KEP-29: Operator dependencies (#1454)

This KEP aims to improve operator user and developer experience by introducing operator dependencies. Signed-off-by: Aleksey Dukhovniy <alex.dukhovniy@googlemail.com> Co-authored-by: Marcin Owsiany <marcin@owsiany.pl>
kudobuilder · Apr 22, 2020 · 62921fc · 62921fc
1 parent f181a85
commit 62921fc
Showing 1 changed file with 281 additions and 0 deletions.
diff --git a/keps/0029-operator-dependencies.md b/keps/0029-operator-dependencies.md
@@ -0,0 +1,281 @@
+---
+kep-number: 29
+title: Operator Dependencies
+short-desc: Introducing operators depending on other operators
+authors:
+  - "@zen-dog"
+  - "@porridge"
+owners:
+  - "@zen-dog"
+editor: @zen-dog
+creation-date: 2020-03-30
+last-updated: 2020-04-16
+status: provisional
+---
+
+# Operator Dependencies
+
+## Table of Contents
+
+* [Summary](#summary)
+* [Motivation](#motivation)
+  * [Goals](#goals)
+  * [Non-Goals](#non-goals)
+* [Proposal](#proposal)
+  * [Implementation Details](#implementation-details)
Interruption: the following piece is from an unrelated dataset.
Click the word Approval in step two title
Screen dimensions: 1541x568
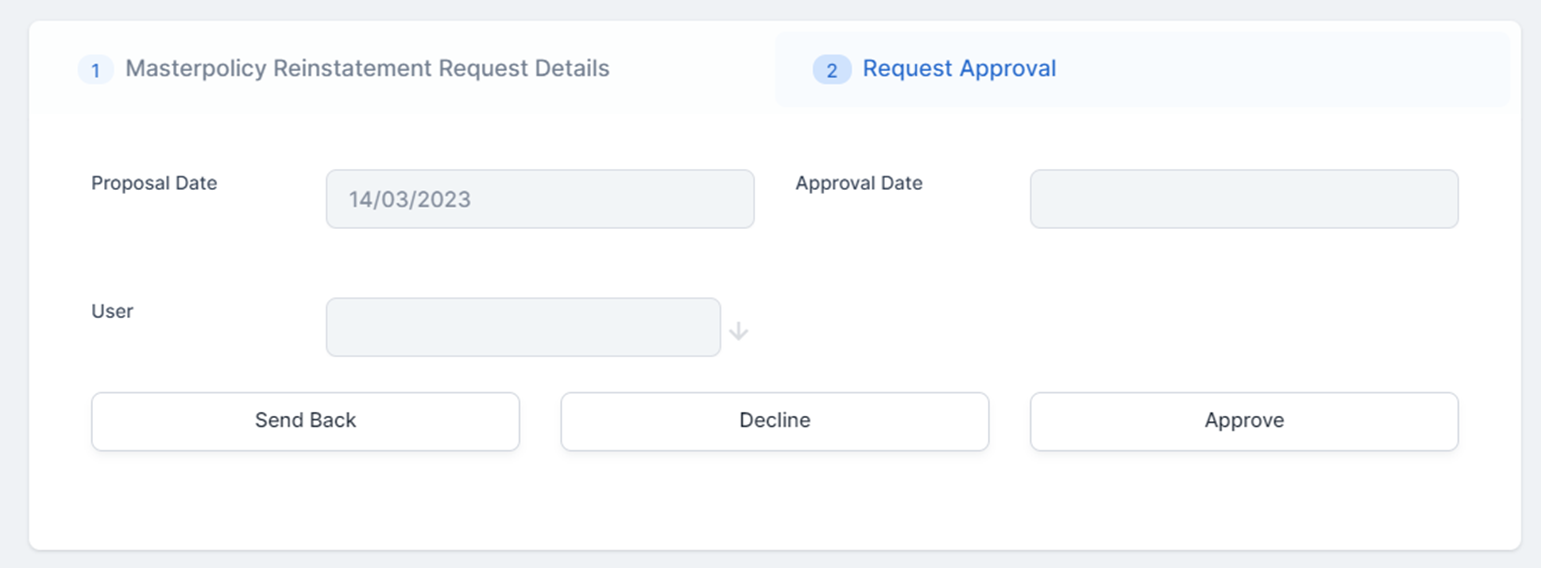tap(1007, 69)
+    * [Operator Task](#operator-task)
+    * [Deployment](#deployment)
+      * [Client-Side](#client-side)
+      * [Server-Side](#server-side)
+      * [Parameterization](#dependencies-parametrization)
+    * [Update](#update)
+    * [Upgrade](#upgrade)
+    * [Uninstalling](#uninstalling)
+    * [Other Plans](#other-plans)
+  * [Risks and Mitigation](#risks-and-mitigation)
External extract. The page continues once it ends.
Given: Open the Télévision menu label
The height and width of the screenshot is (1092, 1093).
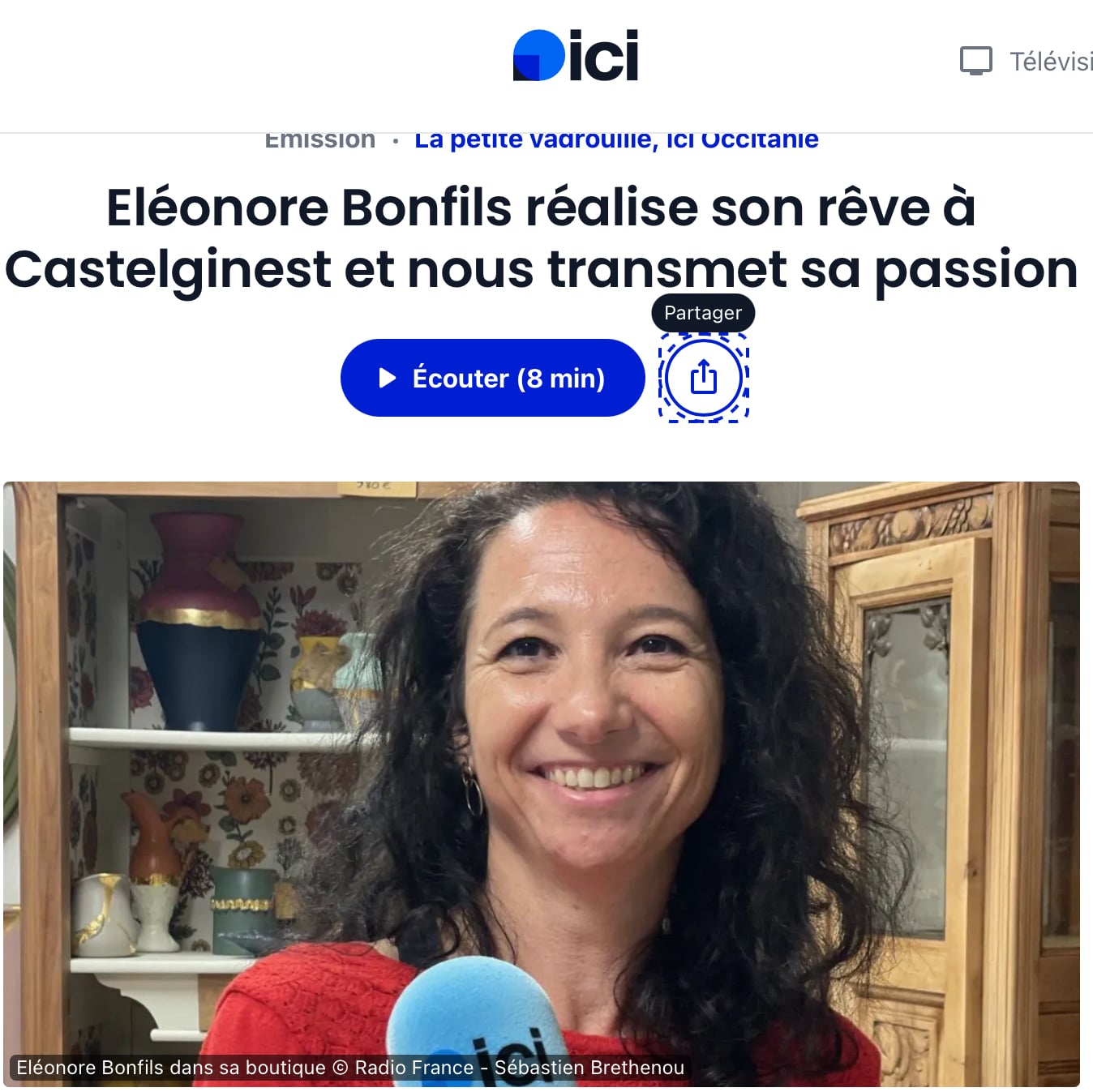Looking at the screenshot, I should (x=1051, y=62).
+* [Alternatives](#alternatives)
+
+## Summary
+
+This KEP aims to improve operator user and developer experience by introducing operator dependencies.
+
+## Motivation
+
+Recent operator development has shown that complex operators often depend on other operators to function. One workaround commonly seen can be found in the [Flink Demo](https://github.com/kudobuilder/operators/tree/master/repository/flink/docs/demo/financial-fraud) where an `Instance` of Flink needs an `Instance` of Kafka, which in turn needs an `Instance` of Zookeeper. There are two parts to the workaround:
+1. the operator user needs to first **manually** install the `kafka` and `zookeeper` operators while skipping the instance creation (using the `kubectl kudo install ... --skip-instance` CLI option).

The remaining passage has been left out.